What this task involves:
Return every line of the rows below that contains the word "beside".

Rows from a dataset
((

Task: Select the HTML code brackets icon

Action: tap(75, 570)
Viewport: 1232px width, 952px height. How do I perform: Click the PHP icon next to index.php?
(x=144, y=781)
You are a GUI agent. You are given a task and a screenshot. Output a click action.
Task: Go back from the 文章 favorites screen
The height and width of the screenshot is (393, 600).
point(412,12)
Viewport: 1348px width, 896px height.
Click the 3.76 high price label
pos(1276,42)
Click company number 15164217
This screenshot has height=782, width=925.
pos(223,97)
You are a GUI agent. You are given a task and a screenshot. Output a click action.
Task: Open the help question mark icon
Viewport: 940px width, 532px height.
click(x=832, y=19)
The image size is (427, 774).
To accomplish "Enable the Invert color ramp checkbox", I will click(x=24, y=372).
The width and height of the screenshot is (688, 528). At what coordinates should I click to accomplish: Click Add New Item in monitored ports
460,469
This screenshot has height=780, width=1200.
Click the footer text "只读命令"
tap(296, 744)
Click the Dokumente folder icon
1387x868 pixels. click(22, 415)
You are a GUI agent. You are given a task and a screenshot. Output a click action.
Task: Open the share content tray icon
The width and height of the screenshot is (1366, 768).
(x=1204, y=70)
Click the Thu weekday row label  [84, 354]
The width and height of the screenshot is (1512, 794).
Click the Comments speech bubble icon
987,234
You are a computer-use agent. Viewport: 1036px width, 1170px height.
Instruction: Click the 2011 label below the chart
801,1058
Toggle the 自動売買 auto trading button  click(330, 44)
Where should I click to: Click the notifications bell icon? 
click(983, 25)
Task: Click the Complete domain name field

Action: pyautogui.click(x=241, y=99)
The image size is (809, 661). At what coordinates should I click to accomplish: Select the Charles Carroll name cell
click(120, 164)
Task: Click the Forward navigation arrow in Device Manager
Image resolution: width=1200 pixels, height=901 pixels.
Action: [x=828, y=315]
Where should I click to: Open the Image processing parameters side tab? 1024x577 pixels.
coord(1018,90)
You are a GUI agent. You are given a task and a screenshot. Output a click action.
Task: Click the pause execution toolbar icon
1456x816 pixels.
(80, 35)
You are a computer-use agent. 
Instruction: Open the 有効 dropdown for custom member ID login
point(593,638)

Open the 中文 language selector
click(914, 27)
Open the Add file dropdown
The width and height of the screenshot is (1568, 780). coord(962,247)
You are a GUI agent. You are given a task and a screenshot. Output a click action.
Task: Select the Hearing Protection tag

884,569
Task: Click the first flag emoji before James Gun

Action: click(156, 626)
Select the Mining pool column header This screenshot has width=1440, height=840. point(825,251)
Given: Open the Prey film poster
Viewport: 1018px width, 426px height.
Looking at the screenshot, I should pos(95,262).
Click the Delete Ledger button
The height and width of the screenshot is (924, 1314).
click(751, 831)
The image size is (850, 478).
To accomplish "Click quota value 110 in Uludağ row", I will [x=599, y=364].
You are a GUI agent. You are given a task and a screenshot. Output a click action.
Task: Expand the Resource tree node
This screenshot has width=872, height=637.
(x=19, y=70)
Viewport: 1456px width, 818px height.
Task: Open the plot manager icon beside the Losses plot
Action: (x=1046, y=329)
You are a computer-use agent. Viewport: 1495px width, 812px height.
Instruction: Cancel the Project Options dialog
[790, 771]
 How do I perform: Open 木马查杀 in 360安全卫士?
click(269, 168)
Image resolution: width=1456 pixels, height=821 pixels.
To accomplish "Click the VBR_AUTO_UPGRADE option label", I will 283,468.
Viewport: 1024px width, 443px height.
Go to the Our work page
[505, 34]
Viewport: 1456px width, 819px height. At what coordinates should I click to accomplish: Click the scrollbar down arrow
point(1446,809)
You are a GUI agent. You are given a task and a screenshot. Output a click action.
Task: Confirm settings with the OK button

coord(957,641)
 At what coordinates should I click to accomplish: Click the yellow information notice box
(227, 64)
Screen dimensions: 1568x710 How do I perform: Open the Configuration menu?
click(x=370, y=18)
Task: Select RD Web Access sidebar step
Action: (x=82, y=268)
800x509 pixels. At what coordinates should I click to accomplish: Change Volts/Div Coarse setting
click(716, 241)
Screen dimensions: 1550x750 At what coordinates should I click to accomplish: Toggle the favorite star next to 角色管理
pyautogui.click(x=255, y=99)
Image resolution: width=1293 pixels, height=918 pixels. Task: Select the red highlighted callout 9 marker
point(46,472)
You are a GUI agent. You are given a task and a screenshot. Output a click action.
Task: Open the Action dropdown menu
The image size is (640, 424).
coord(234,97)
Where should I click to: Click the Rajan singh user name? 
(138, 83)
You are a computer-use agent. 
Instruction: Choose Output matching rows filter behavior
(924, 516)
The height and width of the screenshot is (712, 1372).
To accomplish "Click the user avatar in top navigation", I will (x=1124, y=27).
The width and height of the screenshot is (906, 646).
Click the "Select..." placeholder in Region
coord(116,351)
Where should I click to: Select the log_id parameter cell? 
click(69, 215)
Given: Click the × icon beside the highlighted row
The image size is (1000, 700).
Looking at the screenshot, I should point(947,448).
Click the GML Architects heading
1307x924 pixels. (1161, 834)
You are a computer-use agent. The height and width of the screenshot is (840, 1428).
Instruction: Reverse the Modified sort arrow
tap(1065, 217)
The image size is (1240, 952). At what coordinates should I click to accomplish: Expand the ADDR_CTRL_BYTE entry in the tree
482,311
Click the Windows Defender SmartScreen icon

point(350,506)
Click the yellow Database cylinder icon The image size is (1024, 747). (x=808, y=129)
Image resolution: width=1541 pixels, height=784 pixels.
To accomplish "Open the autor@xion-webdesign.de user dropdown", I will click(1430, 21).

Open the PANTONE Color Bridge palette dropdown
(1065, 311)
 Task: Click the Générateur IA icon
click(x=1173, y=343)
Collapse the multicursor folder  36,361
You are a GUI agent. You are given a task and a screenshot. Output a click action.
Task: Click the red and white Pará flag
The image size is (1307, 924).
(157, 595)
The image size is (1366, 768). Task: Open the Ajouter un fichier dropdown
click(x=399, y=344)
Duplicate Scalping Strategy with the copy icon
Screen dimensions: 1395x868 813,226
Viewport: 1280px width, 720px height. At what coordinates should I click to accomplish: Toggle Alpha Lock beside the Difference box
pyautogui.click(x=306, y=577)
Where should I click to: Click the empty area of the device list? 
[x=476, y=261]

))

Full response:
Task: Open the plot manager icon beside the Losses plot
Given: Click the × icon beside the highlighted row
Viewport: 1280px width, 720px height. At what coordinates should I click to accomplish: Toggle Alpha Lock beside the Difference box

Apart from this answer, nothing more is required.